Certainly, we've done some thinking about that, and it really goes back to the points that Bryan has stated earlier, and it is really the preponderance of data that supports HbF as an endpoint or at least a surrogate. That 5% to 10% increase in HbF over baseline, we know, is well validated. And that's what the regulators globally look for when they look for a surrogate endpoint. Does it move in the right direction? And is it predictive of value? And certainly, with HbF, we have that data. So you might imagine a program that initially looked at this HbF level but then continued to then look at clinical outcomes such as VOCs, perhaps acute chest syndrome, the variety of symptoms that are associated with sickle. And I think we're in a particularly good position here because early on, Bryan stated that this is the only mechanism that has been shown to cover all of those symptoms. So we have some optionality here. So it might not be just VOCs. We do have a lot of ability to show true benefit to patients across a variety of symptoms, but first and foremost, talking to regulators about the utility of HbF changes as surrogate.

Okay. You mentioned VOC. So let's talk about that for a second. It's going to be too early probably for you to give us any color on VOC impact. But how predictive is HbF movement on what to ultimately expect on VOCs?

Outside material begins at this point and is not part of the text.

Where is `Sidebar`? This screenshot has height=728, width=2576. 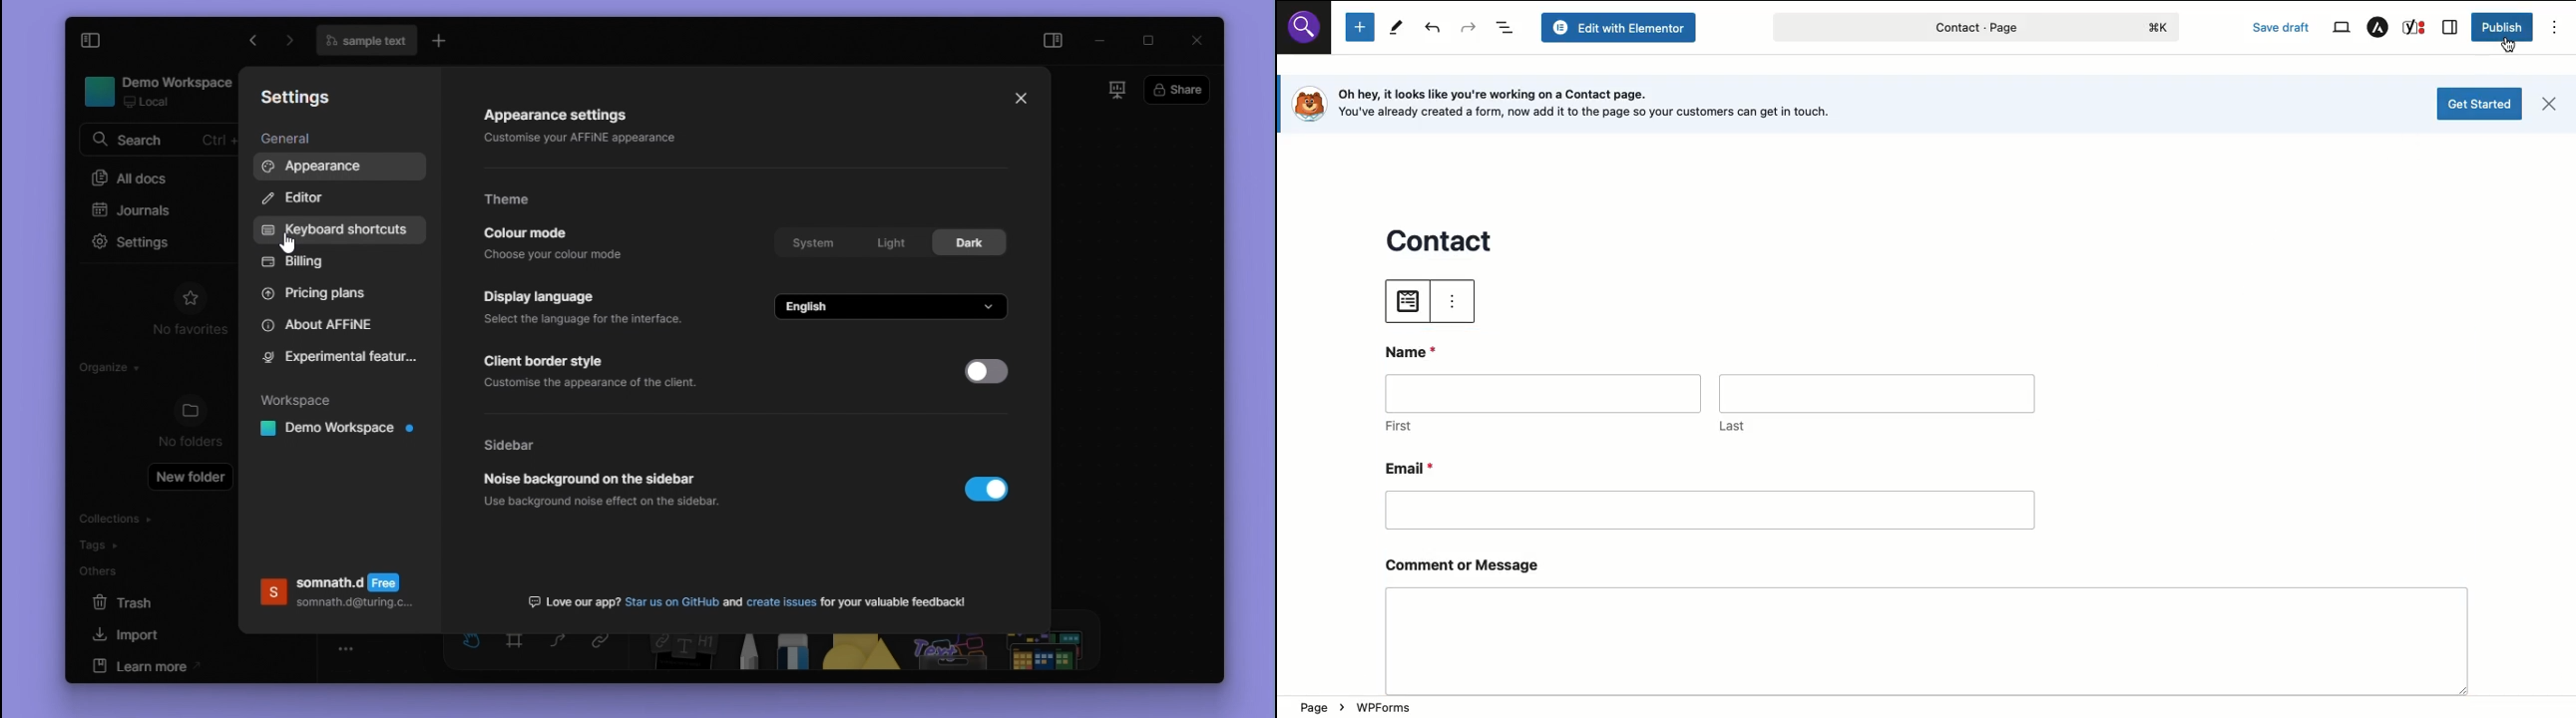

Yes, it's very predictive. And there's a few different data points that kind of point to that. As Bryan alluded to, we hear from KOLs that 5% to 10% increase in HbF over baseline levels, that will have a very meaningful impact on VOCs. We recently conducted a systematic literature review as well, pointing to 3% to 7% increases in HbF having dramatic effects on VOCs. I think the other point to highlight is emerging gene editing and gene therapy data point to mid-teens as being the benchmark to see 80% to 100% reduction in VOC. And so all of this is triangulated around that 5% to 10% that we consistently hear from KOLs in terms of having broad clinical benefit.

How important is it to be as high as possible on the VOC reductions? Is there a threshold that you reach, after which it doesn't really matter so much anymore?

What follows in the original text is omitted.